Tuttavia l'assegnazione del Premio Nobel permette di ricordare cosa fosse il continente europeo prima dell'Unione: solo per ripercorrere sommariamente gli ultimi tre secoli, il '700 ha visto protagoniste le guerre di successione spagnola, austriaca e polacca, e si è chiuso con la Rivoluzione Francese e le guerre che gli altri Paesi mossero alla Francia per evitare il diffondersi delle idee rivoluzionarie.
Il XIX secolo si è aperto con le campagne napoleoniche, per poi sfociare verso la metà del secolo con le guerre di indipendenza in Italia e in diversi altri Stati parte dell'impero asburgico, l'affrancamento della Grecia dall'impero ottomano, l'unificazione tedesca e le campagne contro la Francia.
Dopo la breve parentesi della belle époque scoppiava nel XX seolo la Prima Guerra Mondiale, si affermavano poi fascismo e nazismo, scoppiava la guerra civile in Spagna fino al culmine della violenza nella Seconda Guerra Mondiale.
L'affermazione può essere forse azzardata, ma l'Unione Europea ha garantito un periodo di pace la cui portata, a livello storico e geografico, non ha riscontri dai tempi dell'Impero Romano. E a differenza di quest'ultimo, che impose la sua pax a seguito di conquiste e annessioni, l'UE è nata in virtù di una scelta politica di unità.

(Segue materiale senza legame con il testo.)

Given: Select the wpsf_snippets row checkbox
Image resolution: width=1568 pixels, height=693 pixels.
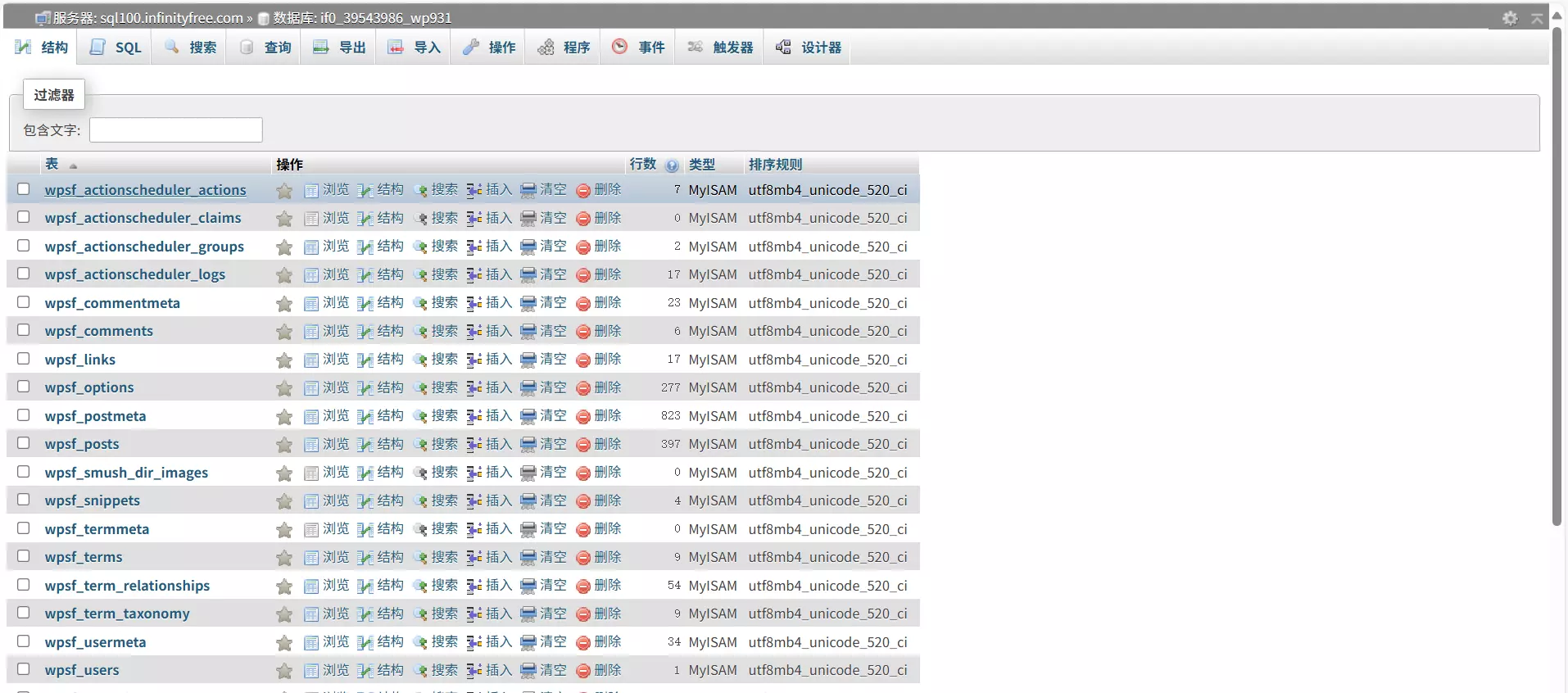Looking at the screenshot, I should pos(24,500).
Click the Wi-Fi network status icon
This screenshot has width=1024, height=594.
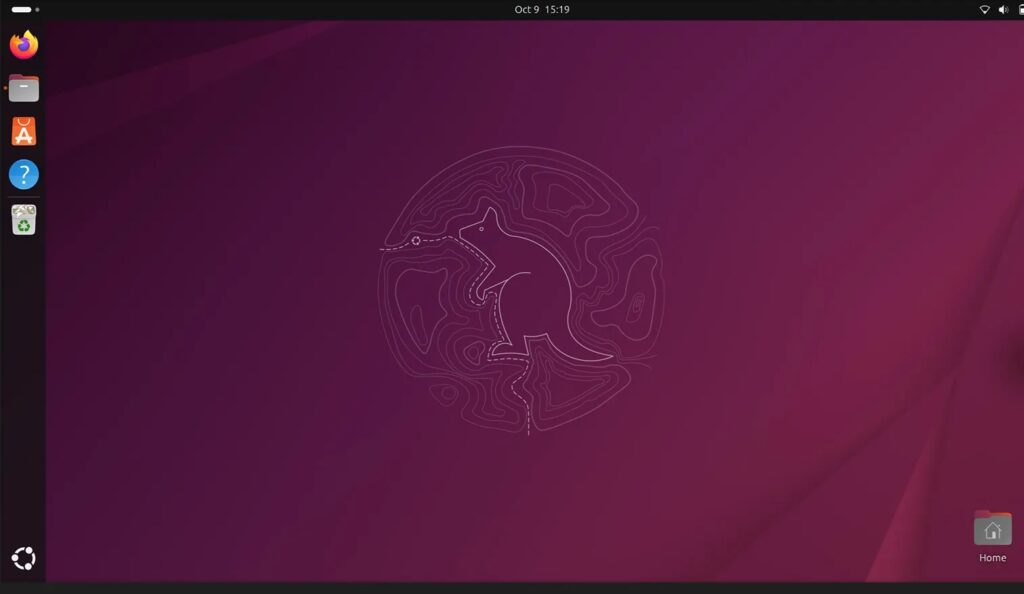point(984,10)
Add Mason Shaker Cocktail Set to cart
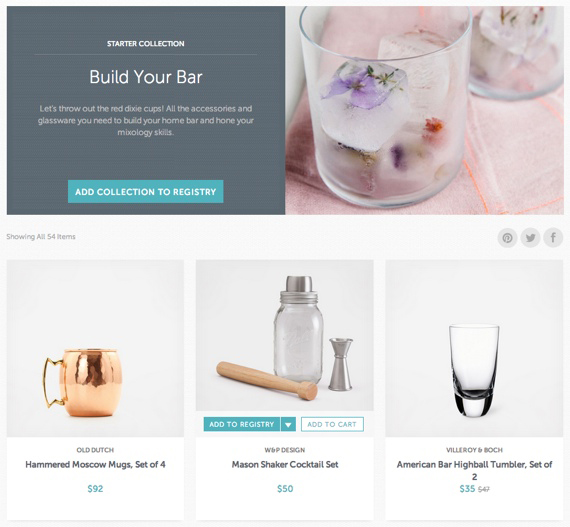570x527 pixels. [x=332, y=424]
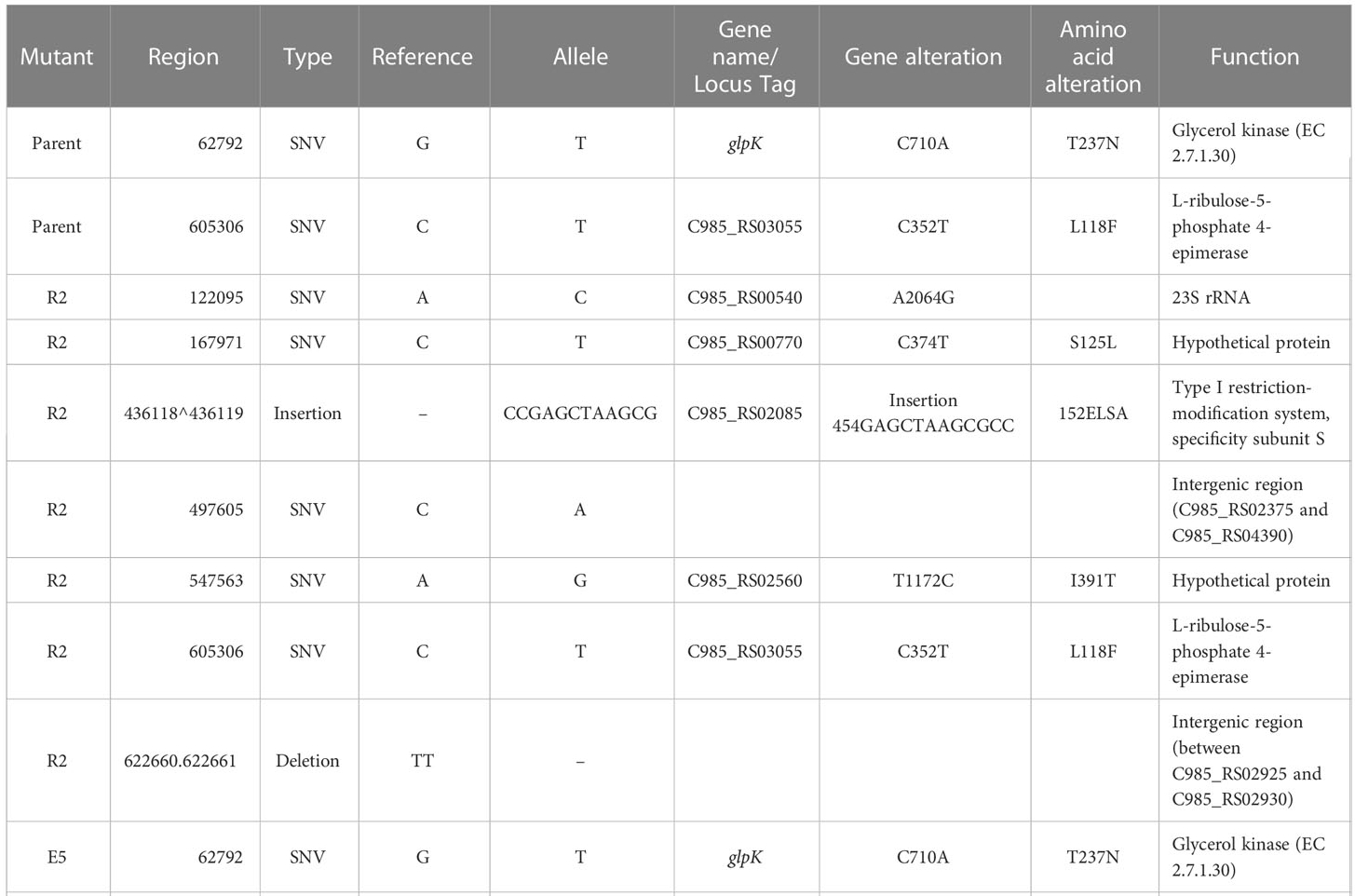
Task: Click the Mutant column header
Action: tap(57, 57)
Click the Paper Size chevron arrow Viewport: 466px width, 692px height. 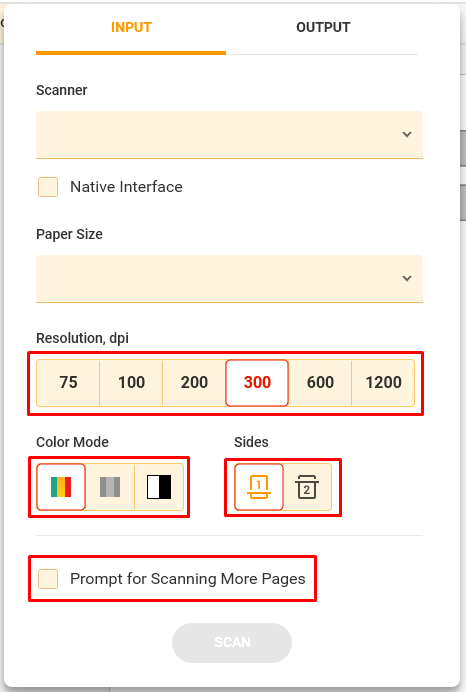point(407,278)
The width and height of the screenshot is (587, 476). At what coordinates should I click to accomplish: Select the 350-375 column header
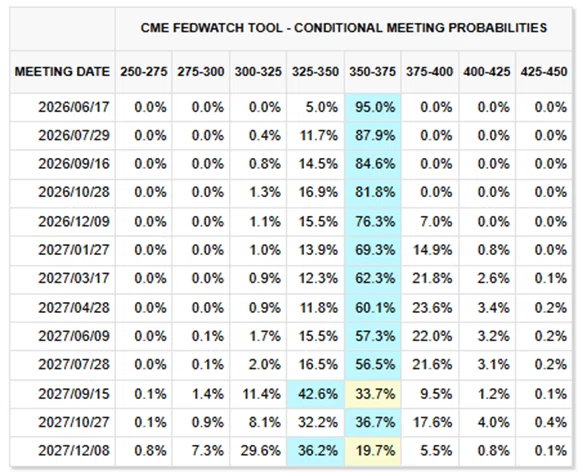[372, 72]
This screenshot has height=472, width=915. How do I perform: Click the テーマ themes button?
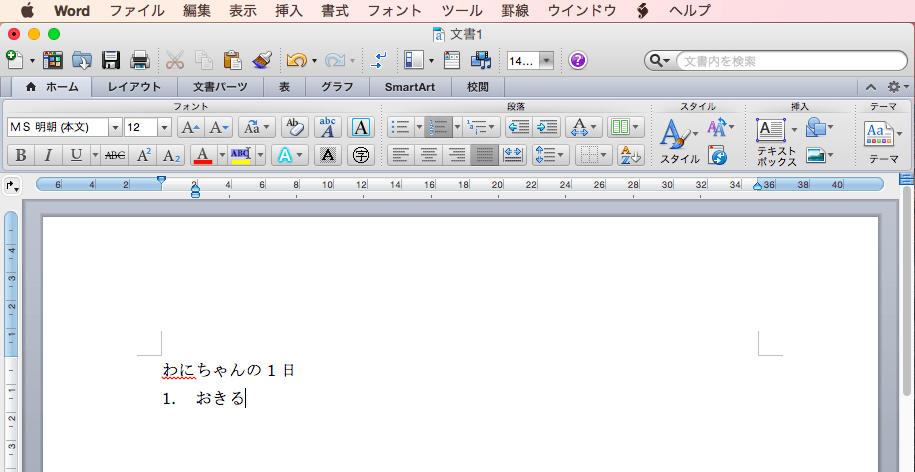click(x=879, y=141)
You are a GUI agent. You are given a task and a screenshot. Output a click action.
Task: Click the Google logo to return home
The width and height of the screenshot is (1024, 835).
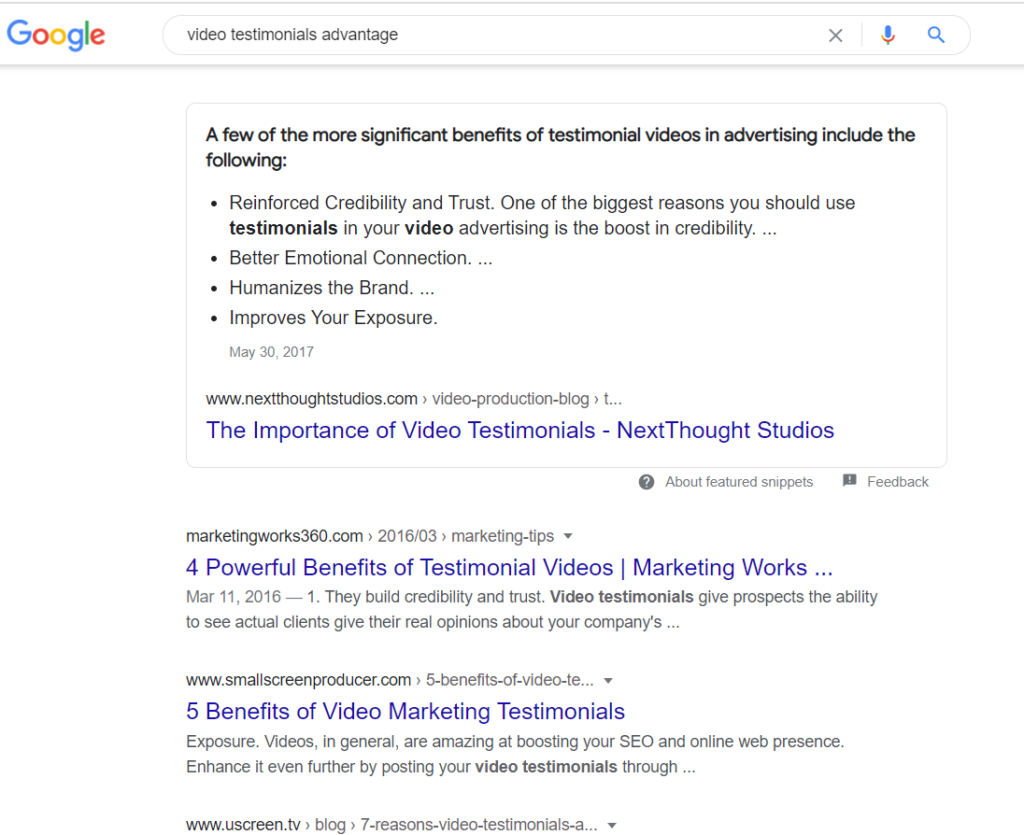pyautogui.click(x=55, y=34)
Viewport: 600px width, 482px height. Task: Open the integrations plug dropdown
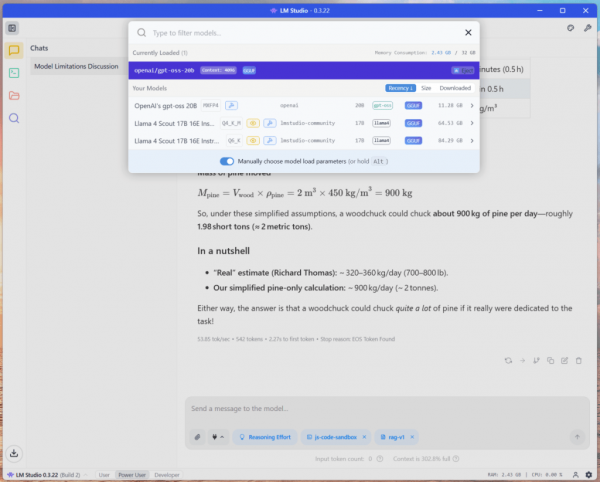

Sessanta anni sono i tre quarti di una vita umana media, con gli standard di vita attuale. La UE non è ancora riuscita a garantire un periodo di pace pari ad una vita intera, eppure quanto ottenuto fino ad ora è già un risultato eccezionale rispetto al periodo precedente.
Eppure, anche se le rivolte di Atene e Madrid non possono cancellare quanto di buono è stato ottenuto dalla UE nel corso della sua esistenza, ne danno tuttavia un'immagine circoscritta, e ne gettano un'ombra che in qualche modo ne sminuisce il valore. Il sogno europeo che animò i padri fondatori dell'Unione appare oggi appannato, privo di slancio, irregimentato nella stesura di regole uniformanti che denotano più di ogni altra cosa una disperata ricerca di identità.
L'assegnazione di un Premio Nobel consiste spesso nel riconoscimento di lavori svolti nel passato, di cui nel presente si godono i frutti e le cui applicazioni costituiscono la base del futuro; ma è proprio sul futuro che sorgono dubbi sulla validità dell'assegnazione del Nobel per la pace alla UE. Oggi l'Unione è ancora un faro di speranza e di unità? Le istituzioni europee, con il loro agire, stanno ancora promuovendo politiche volte all'integrazione tra i popoli?
La speranza è che l'assegnazione di un premio di simile statura e rilevanza possa richiamare gli attuali leader europei alla visione originaria dei padri fondatori dell'Unione e consenta di rilanciare il sogno europeo; altrimenti questo Nobel diverrà soltanto un premio alla carriera per un'istituzione che avrà perso la propria fondamentale ragione di esistere.